China may not directly buy Canadian beef — both because of politics and that ractopamine is used in some cattle during finishing. But by ramping up purchases from countries such as Australia, New Zealand and Uruguay, beef that used to come to Canada is now being diverted to China.
“It’s indirectly impacting us that way,” said Perillat. “Time will tell how hungry they get for meat.”
Meanwhile, reduced tariffs under the Trans-Pacific trade deal have seen exports to Japan double since the start of the year. Canadian tariffs into Japan have fallen from 38.5 per cent to 26.5 per cent.
“They dropped a little bit more in April and they’re continuing to decline,” he said. “We’ve got a pretty big advantage to the U.S. going into Japan right now.”
The futures market has generated some pretty strong prices, and that’s currently supporting the current calf and feeder market. Fed calf prices have been kind of flat.
“We’ve been around $1.60 for a fixed year price, and maybe a little higher than a year ago,” he said.
Feedlots have not been marketing a lot of money, and may even be losing a little.
“We expected the first-quarter prices in Western Canada to be quite strong, and really, they’ve been a bit disappointing,” said Perillat, noting fed cattle had been selling at a premium against American but the traditional discount has now returned.
But overall, cattle prices are above where they were a year ago.
“They’re still historically fairly strong and exports look good. One of the challenges we have is that basis level.”
Even though exports have increased and beef demand has also increased, fed cattle prices haven’t performed quite as well.
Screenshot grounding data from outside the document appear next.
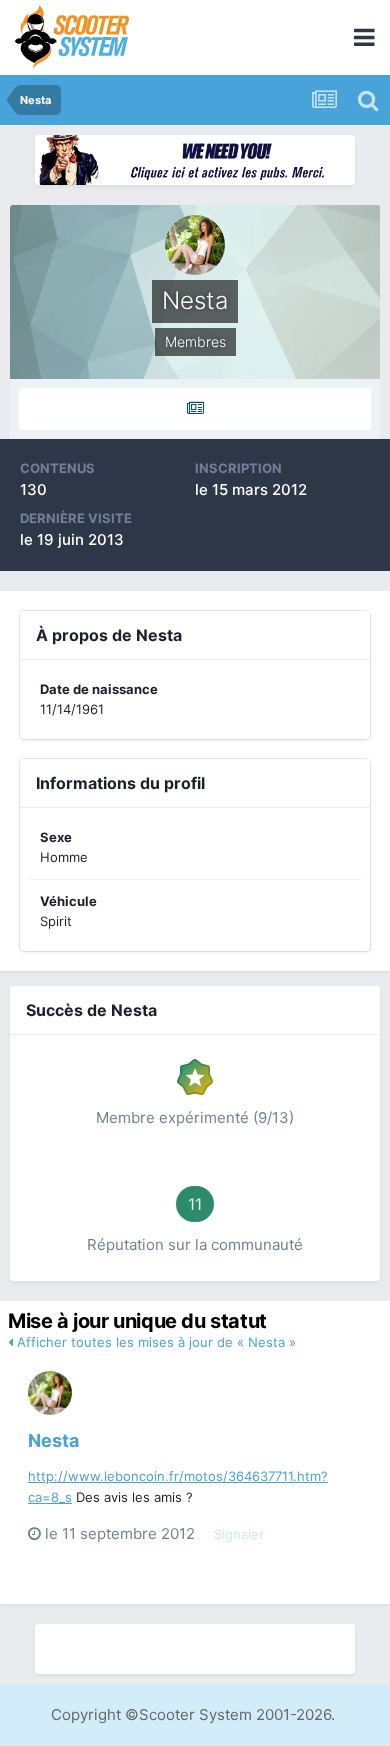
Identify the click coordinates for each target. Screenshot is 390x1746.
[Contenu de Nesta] (195, 409)
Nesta (53, 1440)
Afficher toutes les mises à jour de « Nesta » (154, 1342)
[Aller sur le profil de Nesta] (50, 1393)
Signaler (239, 1534)
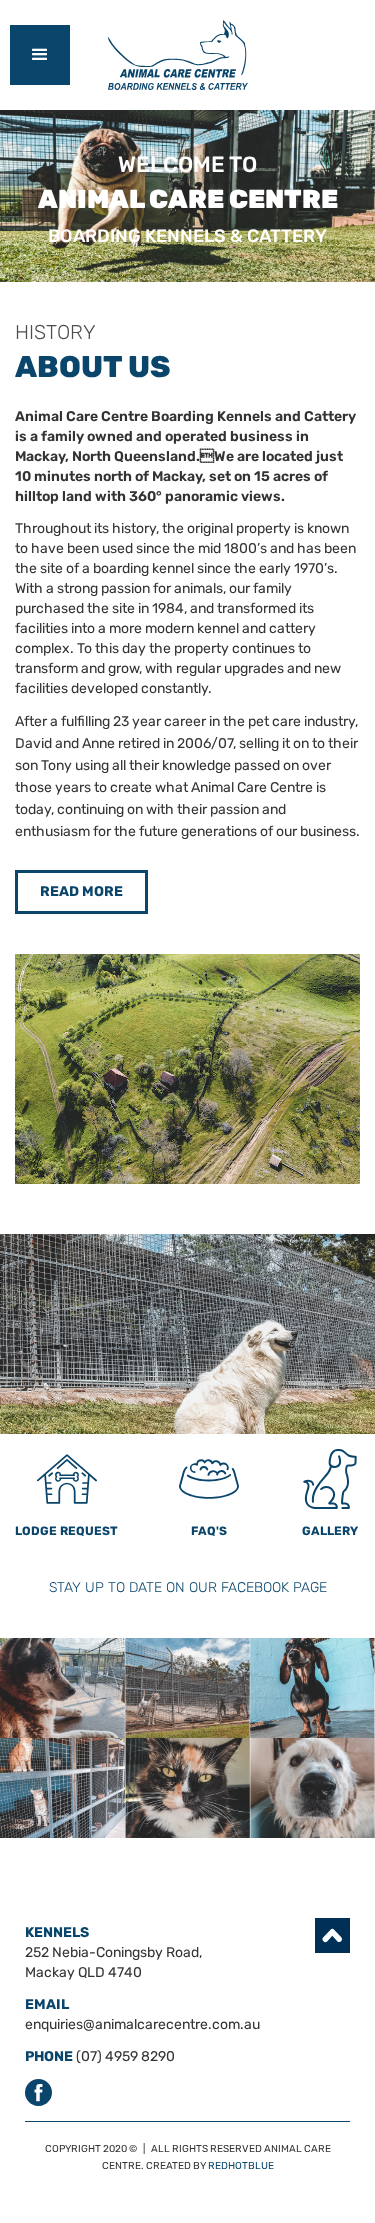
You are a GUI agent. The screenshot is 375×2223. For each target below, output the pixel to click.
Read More (81, 891)
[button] (40, 55)
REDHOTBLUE (241, 2166)
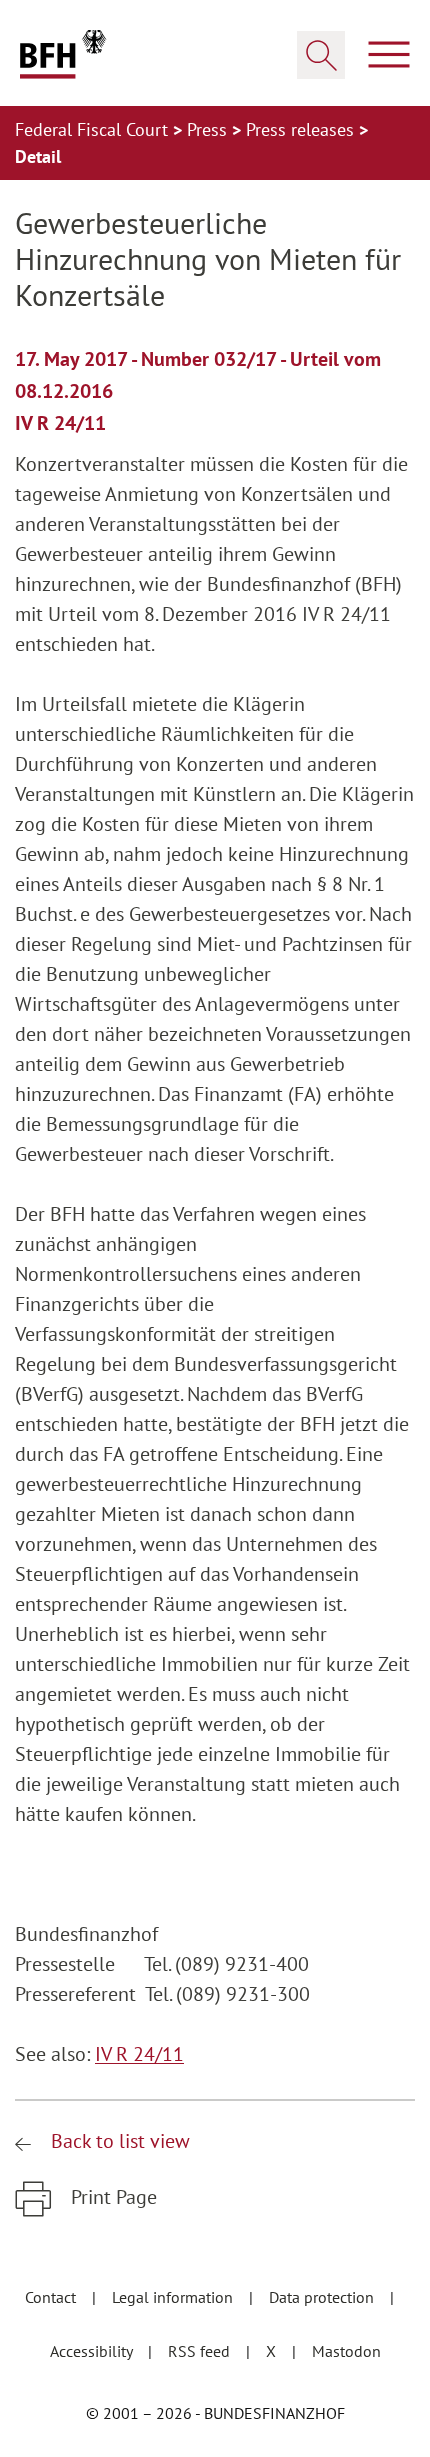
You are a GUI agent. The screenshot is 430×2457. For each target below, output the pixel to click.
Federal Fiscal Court (94, 129)
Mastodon (346, 2351)
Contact (52, 2297)
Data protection (323, 2297)
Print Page (111, 2197)
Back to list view (118, 2141)
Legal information (174, 2297)
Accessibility (93, 2351)
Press (209, 129)
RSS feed (201, 2351)
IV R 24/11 (139, 2054)
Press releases (302, 129)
Overall, North America has added 2.8 million cattle and no slaughter capacity.
“The beef markets have been good, but cattle markets have been mediocre,” said Perillat. “Same as culled cows. We’ve been butchering a lot of cows and prices there are below a couple of years ago.”
The herd shrunk last year because of the dryness in southern Alberta and Saskatchewan, contracting by about one per cent. Heifer retention was down because pastures were dry, feed was tight, and forage more expensive.
“We did see more cows go to town and unfortunately, our cow herd has been shrinking. We’re at the smallest beef cow herd since 1991.”
That small herd could present some problems, such as producing the volumes that packers need to operate efficiently. But that’s not the case right now.
“We’re finishing more cattle here, we’re processing more cattle here than we have in recent years,” said Perillat. “Last year, our slaughter was the biggest since 2010. We’ve exported less cattle and we imported cattle to feed in Canada. All in all, the industry is functioning well and being quite competitive.”
Perillat is hoping there will be relief in the feed prices as more barley gets planted in the place of canola.
“The Canadian dollar is a wild card. If it stays around this 75-cent range, that’s generally positive for the cattle industry,” he said. “If the dollar goes up to 80 cents or above, that does take quite a bite out of our prices.”